TASK REQUIREMENTS.
Pick up the article about Nick Rowe's capture and escape at the point where it stops, and write the next few paragraphs in the same style.

QUOTED TEXT.
◇ ◇ ◇ ◇ ◇ ◇ ◇
Nick Rowe: Escaped After Five Years In A Vietnamese Prison Camp And Came Back To Serve Again
He spent 1,905 days in a bamboo cage. Most men would have never looked back. Nick Rowe went straight back to the uniform.
A Name That Deserves To Be Remembered
When people talk about Vietnam War veterans, the conversations usually drift toward protest marches, political fallout, or broad statistics. Rarely do they settle on a single soldier’s story long enough to understand what extraordinary actually looks like.
James “Nick” Rowe’s story is different. It’s the kind of story that stops you cold, makes you question what you’re really made of, and leaves you with a quiet, lasting respect for what human willpower can endure.
He was captured in 1963, survived more than five years as a prisoner of war in the swamps of South Vietnam, made a daring escape, and then, instead of walking away from military service, he came back. He kept serving. He trained hundreds of other soldiers to survive what he had survived.
That choice, the decision to return, is what makes Nick Rowe’s story more than just a survival narrative.
Captured In The Delta: October 1963
Nick Rowe was a 24-year-old Army Special Forces lieutenant when he was captured during a battle in the Mekong Delta on October 29, 1963. He had been in-country for less than a year.
◇ ◇ ◇ ◇ ◇ ◇ ◇
DATASET EXTRACT.
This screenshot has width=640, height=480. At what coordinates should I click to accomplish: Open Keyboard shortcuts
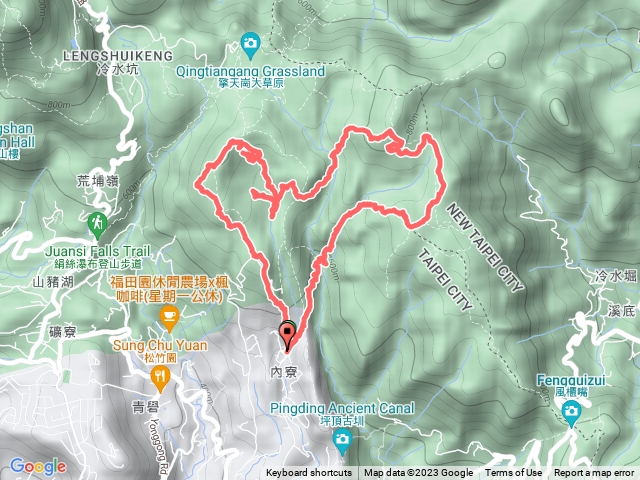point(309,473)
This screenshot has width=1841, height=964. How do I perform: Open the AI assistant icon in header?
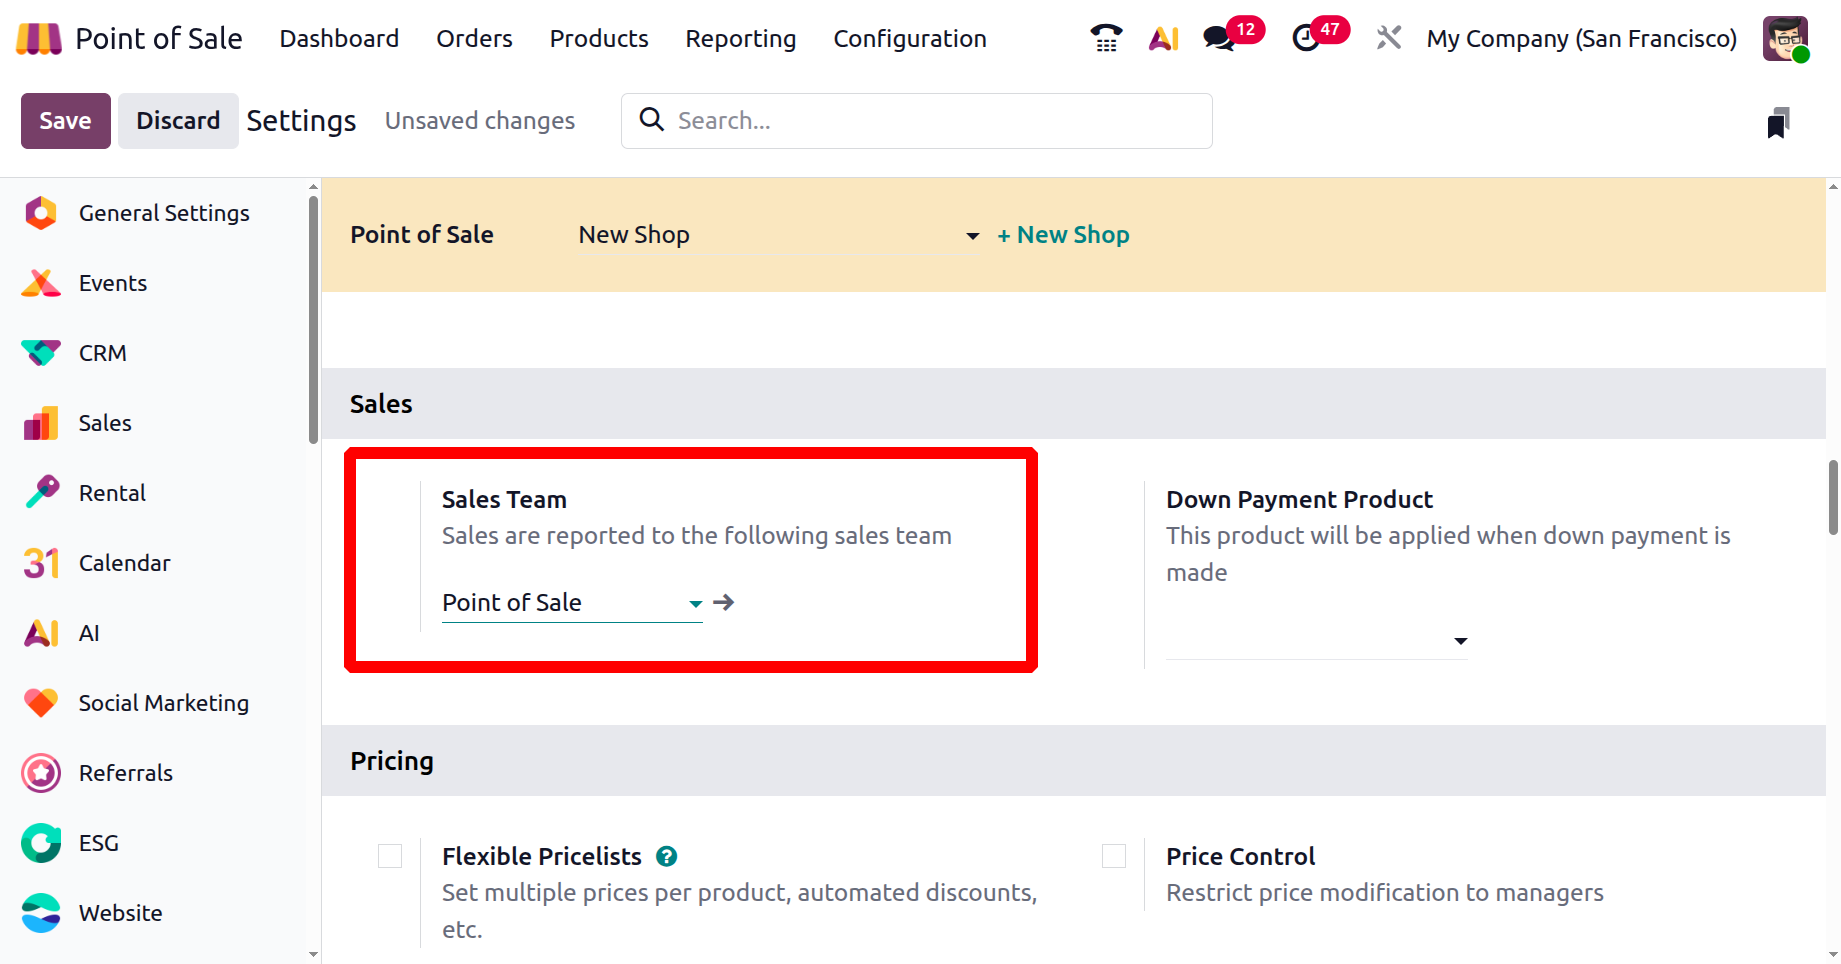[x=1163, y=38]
◇ ◇ ◇ ◇ ◇ ◇ ◇
RESPONSE TO THE EXERCISE.
The ambush was devastating. Rowe and two other American advisors were taken prisoner by Viet Cong forces. His fellow Americans, Captain Rocky Versace and Sergeant Kenneth Roraback, did not survive captivity. Rowe did, but what kept him alive was not luck alone.
From the start, Rowe understood something critical: his captors wanted information and propaganda. So he lied. He told them he was a low-level engineer with no combat knowledge. For years, he maintained that cover story, understanding that the moment his real background as a Special Forces officer was confirmed, his value as a prisoner would shift in a dangerous direction.
It was one of the most sustained acts of psychological resistance in American POW history.
Life In The Cage: What Five Years Actually Means
The conditions Rowe endured are almost impossible to picture if you haven’t read his account directly. The prison was not a formal facility. It was a series of crude cages and makeshift camps hidden deep in the U Minh Forest, a dense, mosquito-heavy swamp region in the southernmost part of Vietnam.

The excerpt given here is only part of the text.